Last edited by alethea2000; September 18th, 2015 at 08:45 AM. Reason: to make it clearer

 September 18th, 2015, 08:38 AM #2 Global Moderator     Joined: Oct 2008 From: London, Ontario, Canada - The Forest City Posts: 7,958 Thanks: 1146 Math Focus: Elementary mathematics and beyond I'm not sure what you mean by "perpendicular height U". The diagram is not labelled.
 September 18th, 2015, 08:39 AM #3 Newbie   Joined: Sep 2015 From: Dorset Posts: 4 Thanks: 0 let me see if I can get a clearer picture, sorry
 September 18th, 2015, 08:47 AM #4 Newbie   Joined: Sep 2015 From: Dorset Posts: 4 Thanks: 0 is the picture above in the post any better? that is the question, find the length of the perpendicular height y in this triangle.
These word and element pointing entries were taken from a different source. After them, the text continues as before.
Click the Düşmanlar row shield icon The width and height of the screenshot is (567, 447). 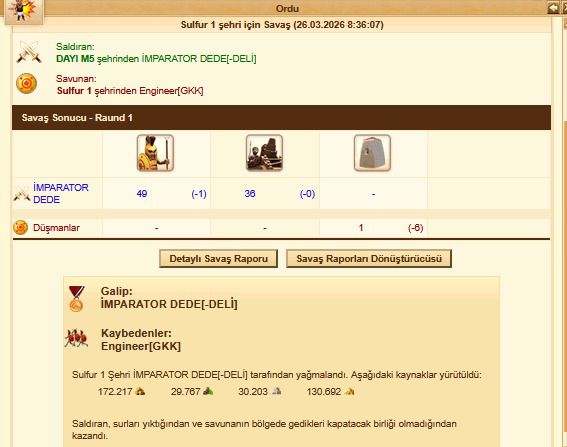click(x=20, y=228)
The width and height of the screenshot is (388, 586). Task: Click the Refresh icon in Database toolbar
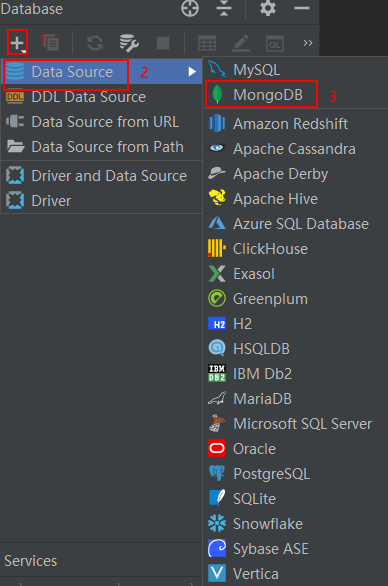click(x=95, y=43)
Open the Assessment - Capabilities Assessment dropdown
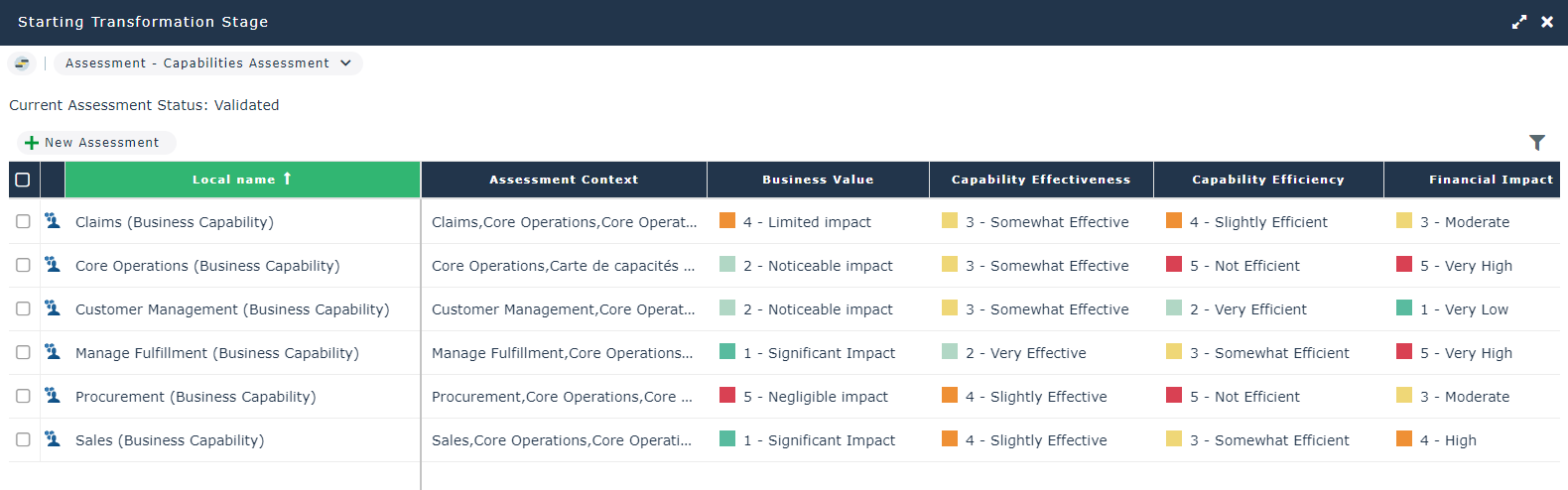This screenshot has width=1568, height=490. (197, 63)
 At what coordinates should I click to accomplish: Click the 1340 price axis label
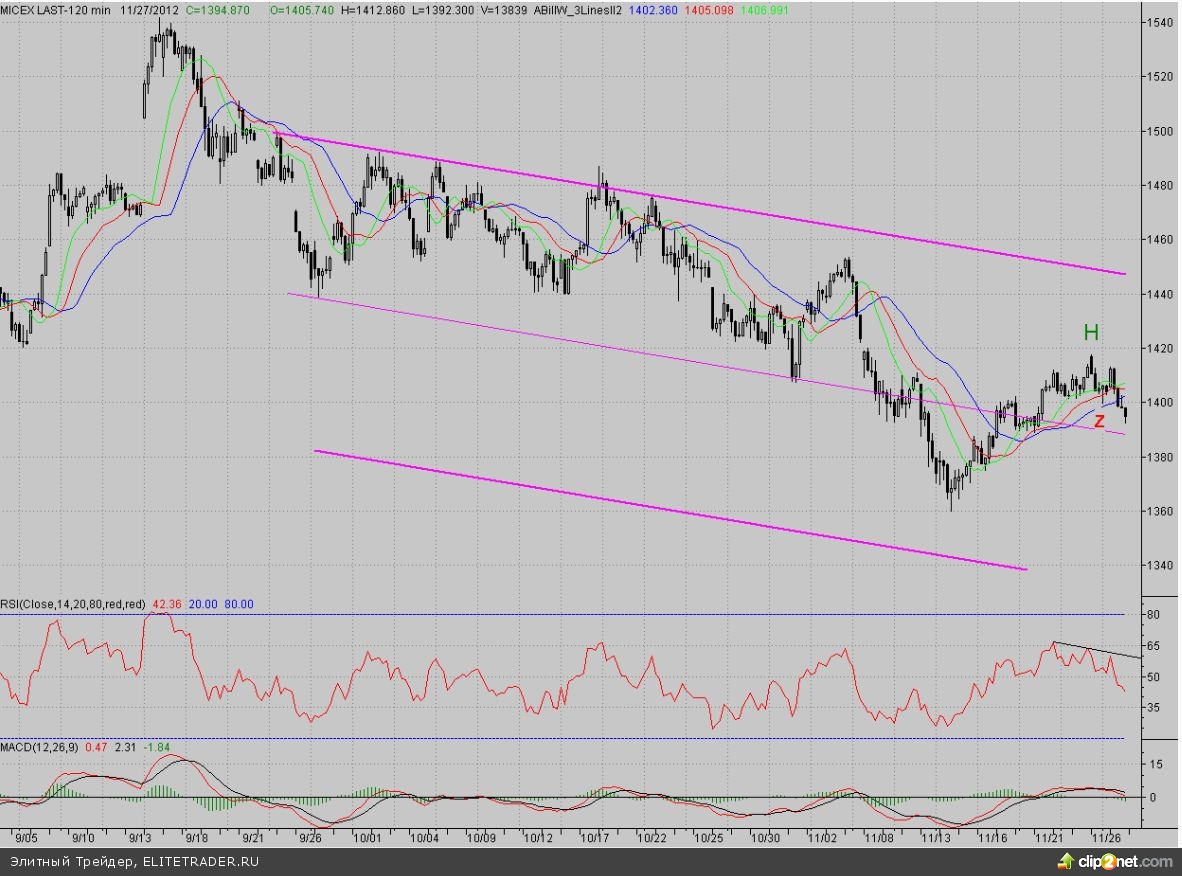coord(1160,566)
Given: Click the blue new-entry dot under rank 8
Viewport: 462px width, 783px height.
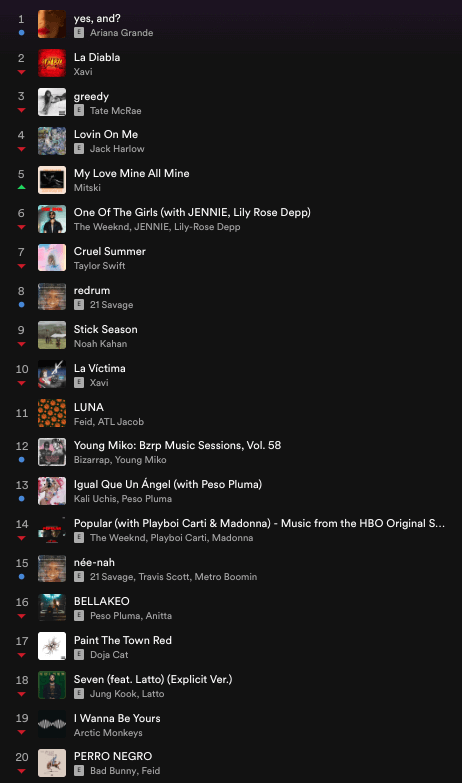Looking at the screenshot, I should click(21, 304).
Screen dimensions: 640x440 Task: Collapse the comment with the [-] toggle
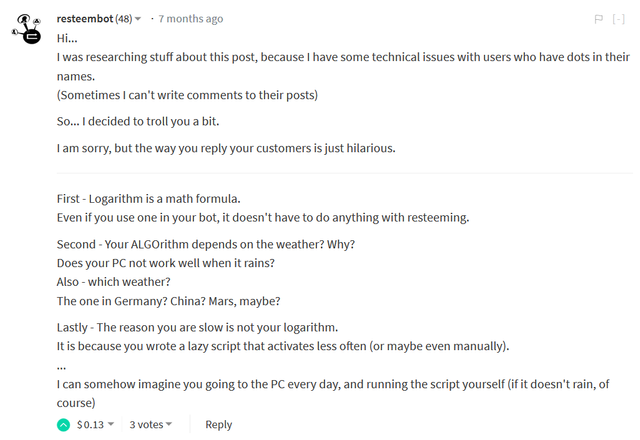tap(618, 19)
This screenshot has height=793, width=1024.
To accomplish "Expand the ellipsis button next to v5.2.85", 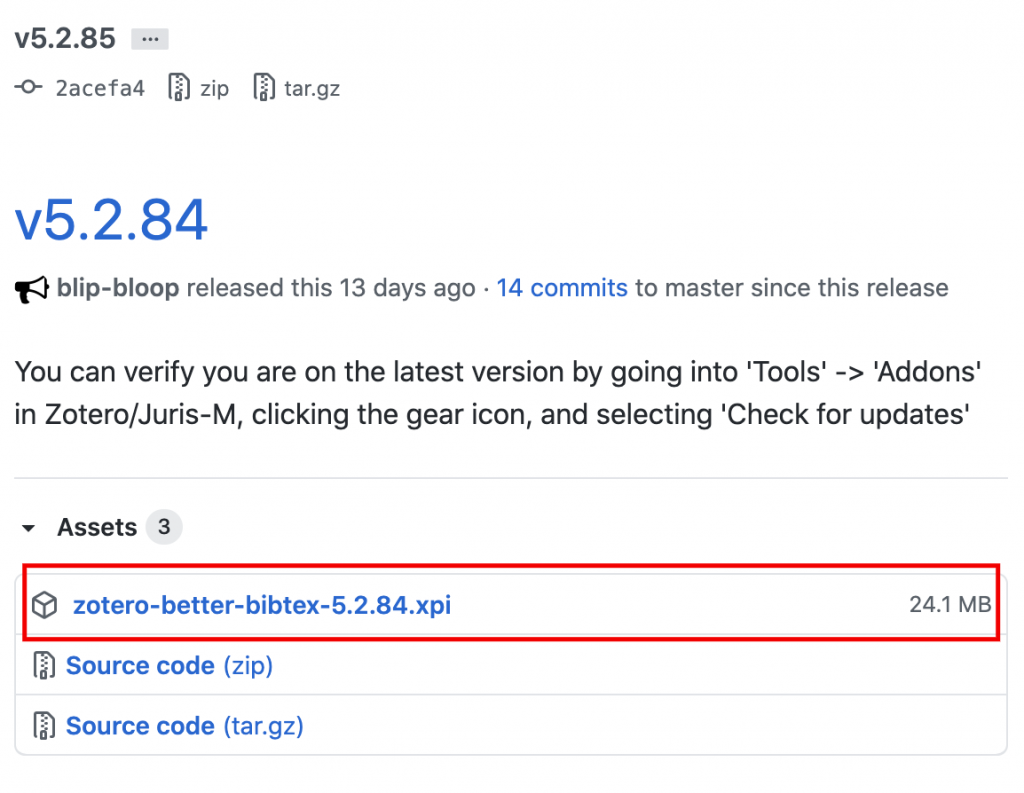I will 150,40.
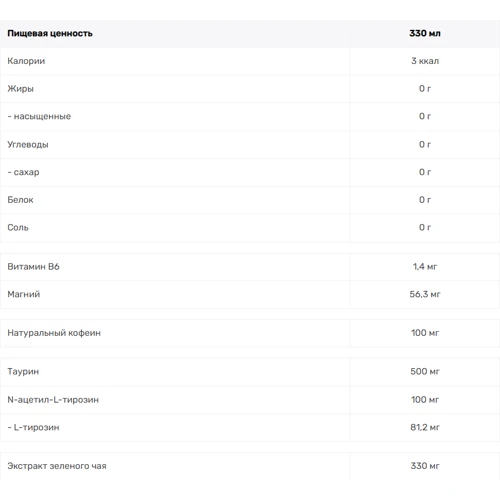The image size is (500, 500).
Task: Select the "- сахар" row label
Action: pos(23,172)
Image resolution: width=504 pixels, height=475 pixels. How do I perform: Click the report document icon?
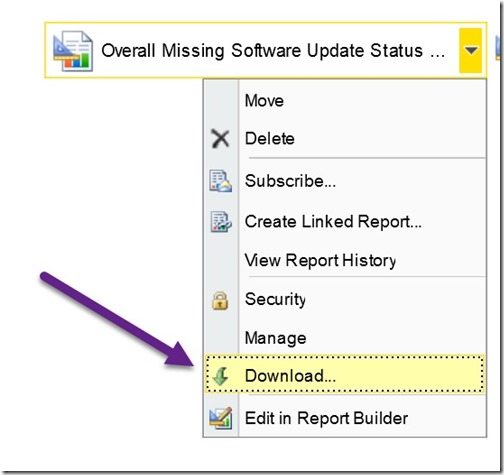click(x=73, y=51)
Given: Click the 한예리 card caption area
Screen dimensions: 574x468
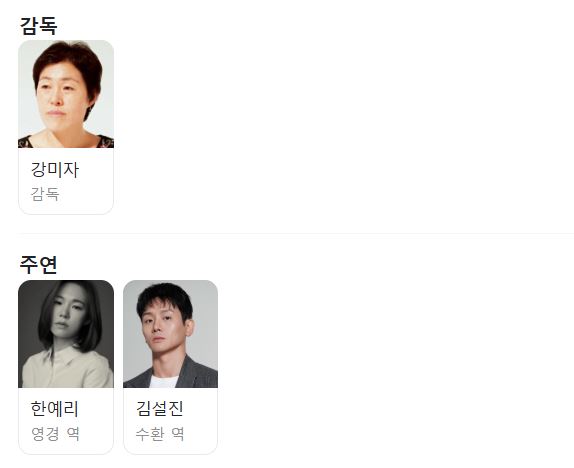Looking at the screenshot, I should 66,421.
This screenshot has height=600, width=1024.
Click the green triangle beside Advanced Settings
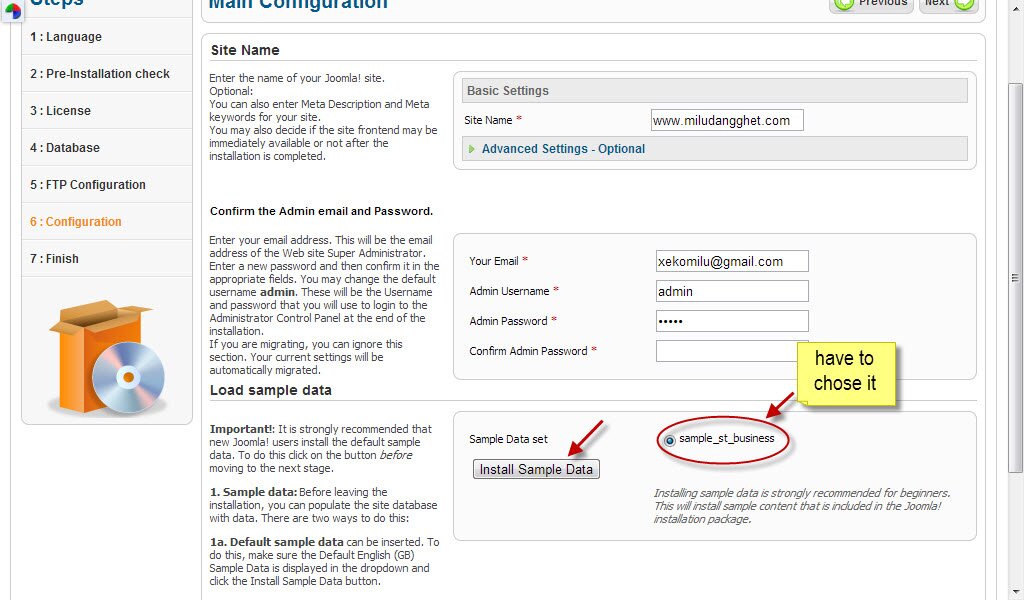(471, 148)
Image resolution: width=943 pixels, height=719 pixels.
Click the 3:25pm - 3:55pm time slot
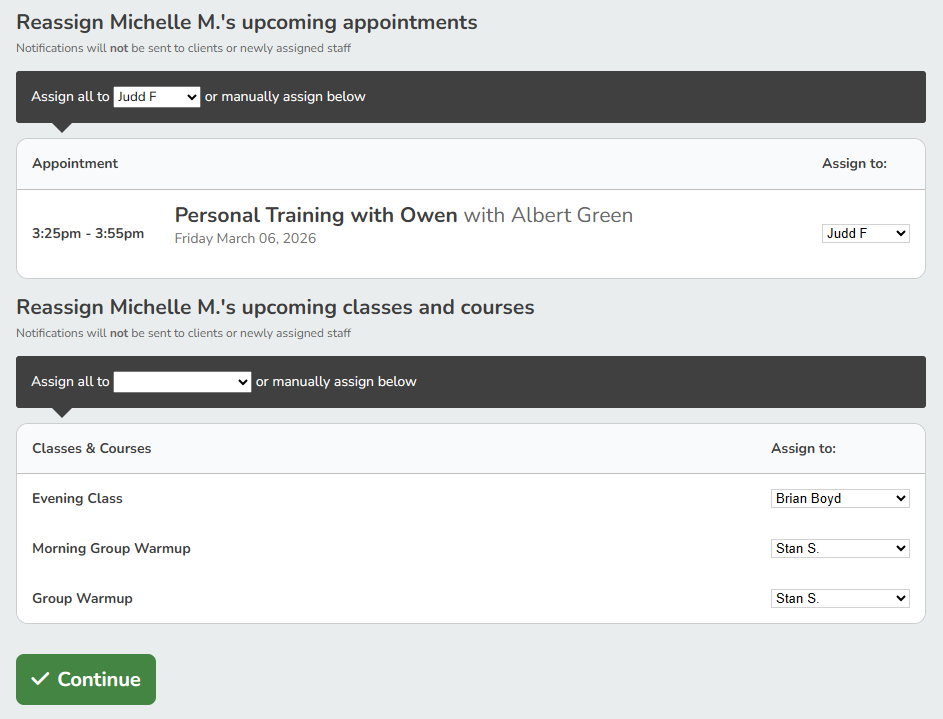(x=88, y=233)
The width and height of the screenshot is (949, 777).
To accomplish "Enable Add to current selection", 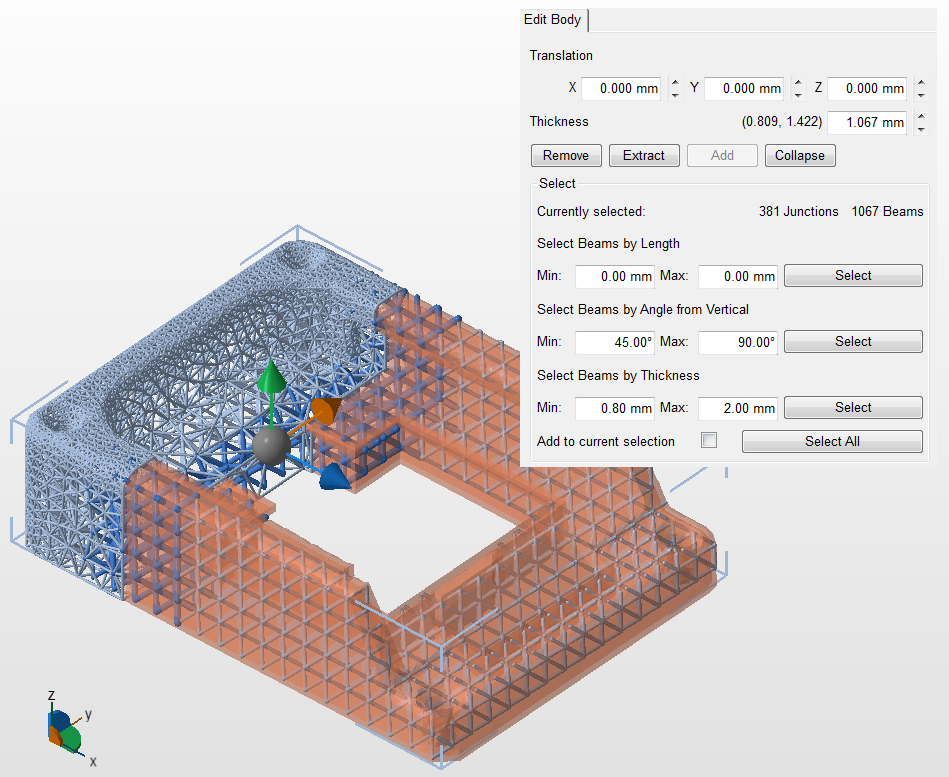I will coord(709,439).
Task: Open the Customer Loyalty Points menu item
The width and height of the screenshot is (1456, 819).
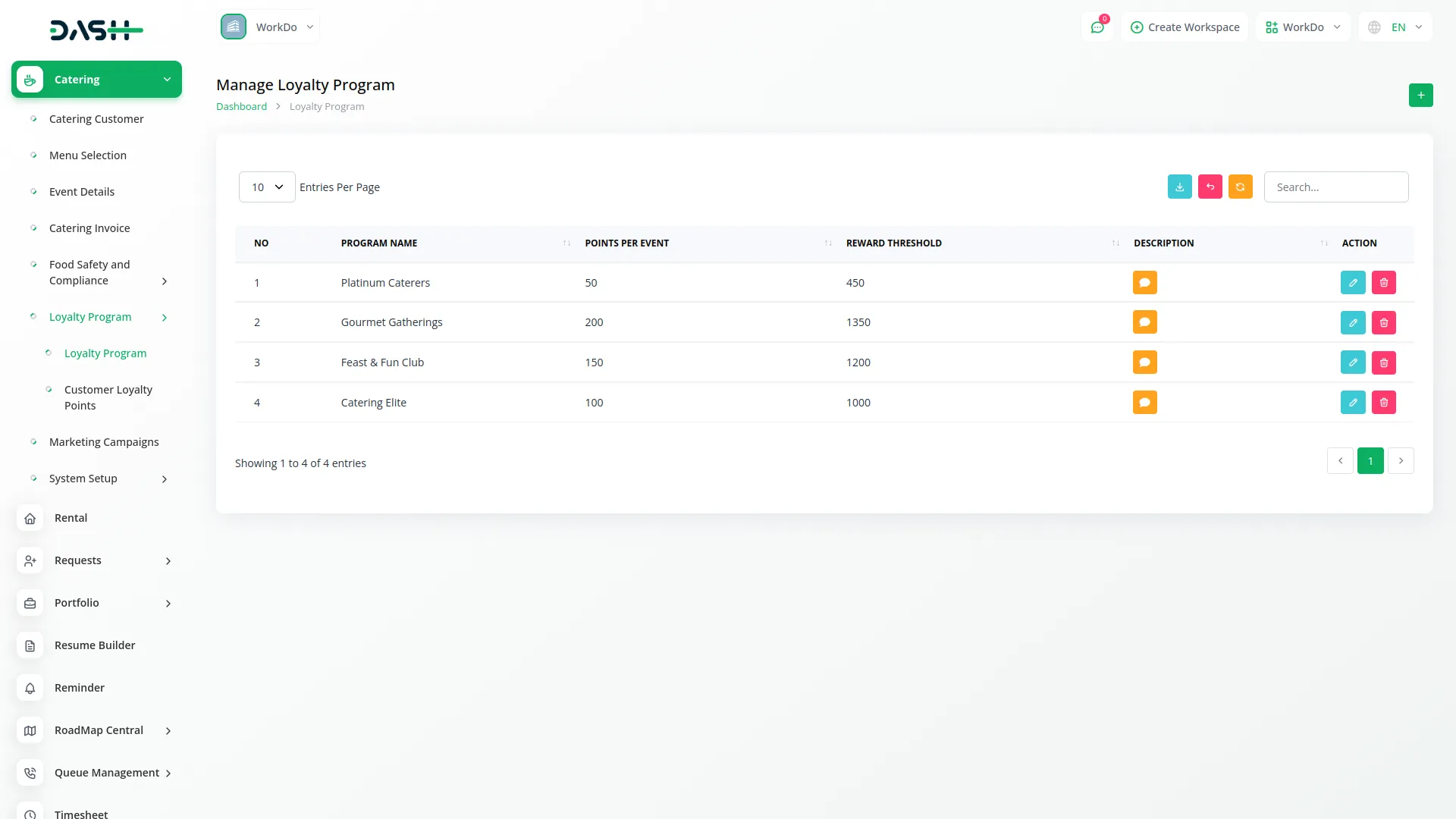Action: click(x=108, y=397)
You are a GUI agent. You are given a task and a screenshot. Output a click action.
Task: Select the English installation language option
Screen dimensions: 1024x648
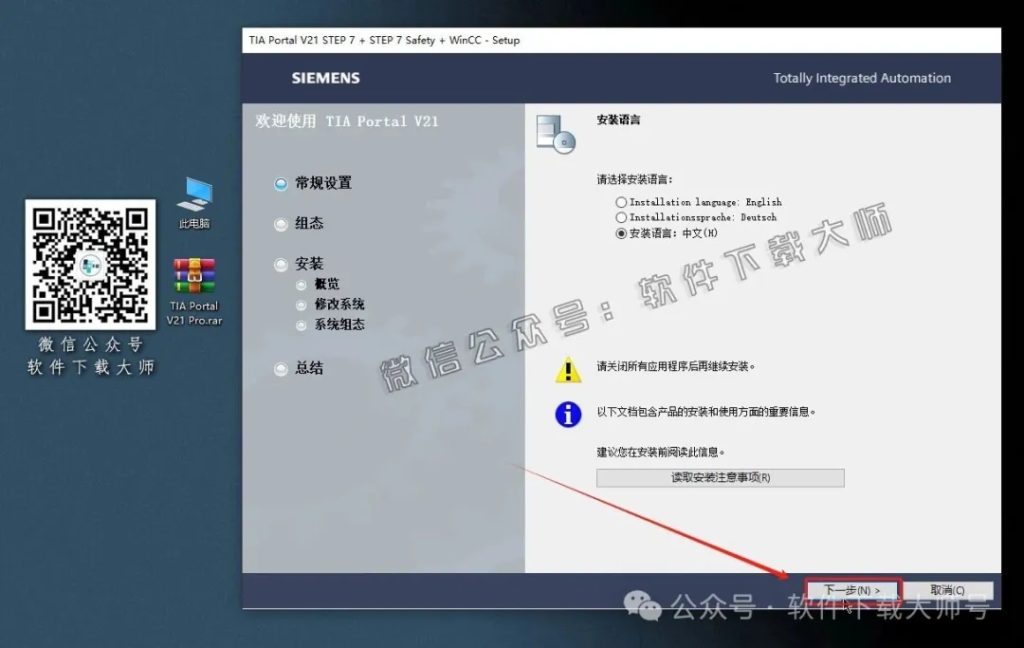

I don't know if it means find the length of y or find out how tall the smaller triangle is
 September 18th, 2015, 08:58 AM #5 Global Moderator     Joined: Oct 2008 From: London, Ontario, Canada - The Forest City Posts: 7,958 Thanks: 1146 Math Focus: Elementary mathematics and beyond You may set up two equations: $\displaystyle a+b=17$ and $\displaystyle 225-a^2=64-b^2$, where $\displaystyle a$ and $\displaystyle b$ are the segments of the hypotenuse of the large triangle, as divided by y.
 September 18th, 2015, 09:01 AM #6 Newbie   Joined: Sep 2015 From: Dorset Posts: 4 Thanks: 0 I need to find a forum where I can understand the answers
 September 18th, 2015, 09:11 AM #7 Global Moderator     Joined: Oct 2008 From: London, Ontario, Canada - The Forest City Posts: 7,958 Thanks: 1146 Math Focus: Elementary mathematics and beyond Do you know the Pythagorean theorem?
 September 18th, 2015, 11:00 AM #8 Senior Member     Joined: Apr 2014 From: Europa Posts: 584 Thanks: 177 So we have one triangle ABC, $\displaystyle m(\hat{A})=90^0, AB=8cm, AC=15cm, BC=17cm \\\;\\ If \ AD\perp BC,\ D\in BC\ and\ AD=y,$ we must find y. We use formula: $\displaystyle AD=\dfrac{AB\cdot AC}{BC}=\dfrac{8\cdot15}{17}=\dfrac{120}{17} \approx 7.058 \approx 7.1cm \\\;\\ So,\ \ y \approx 7.1 cm$ Thanks from greg1313
 September 18th, 2015, 01:42 PM #9 Global Moderator     Joined: Oct 2008 From: London, Ontario, Canada - The Forest City Posts: 7,958 Thanks: 1146 Math Focus: Elementary mathematics and beyond The formula aurel5 gave may be derived using the formula for the area of a triangle: the area of a triangle is one half of the base times the height - for the given triangle, the formula for area may be written in two ways. Setting them equal gives $\displaystyle \dfrac{17}{2}y=\dfrac{15\cdot8}{2}$ Solving for $\displaystyle y$: $\displaystyle y=\dfrac{120}{17}\approx7.1$ My apologies for making this problem more complicated that it needed to be. Last edited by greg1313; September 18th, 2015 at 01:45 PM.
 September 19th, 2015, 08:40 AM #10 Math Team   Joined: Jan 2015 From: Alabama Posts: 3,264 Thanks: 902 The crucial point is that, since the non-right angles in a right triangle are complementary, the "large" triangle and two interior triangles are similar triangles- they have the same angles and the various sides are in the same proportion. In particular, the ratio of shorter leg to longer is 8/15. The hypotenuse is divided by that perpendicular into two parts- call the longer "y" so the shorter is 17- y. Equating the ratios of the smaller leg to longer in all three triangles, (17- y)x= x/y= 8/15. From x/y= 8/15, 15x= 8y. From (17- y)/x= 8/15, 15(17- y)= 8x. From 15x= 8y, y= (15/8 )x. Putting that into the second equation 15(17- (5/8 )x)= 255- (75/8 )x= 8x. Solve that equation for x.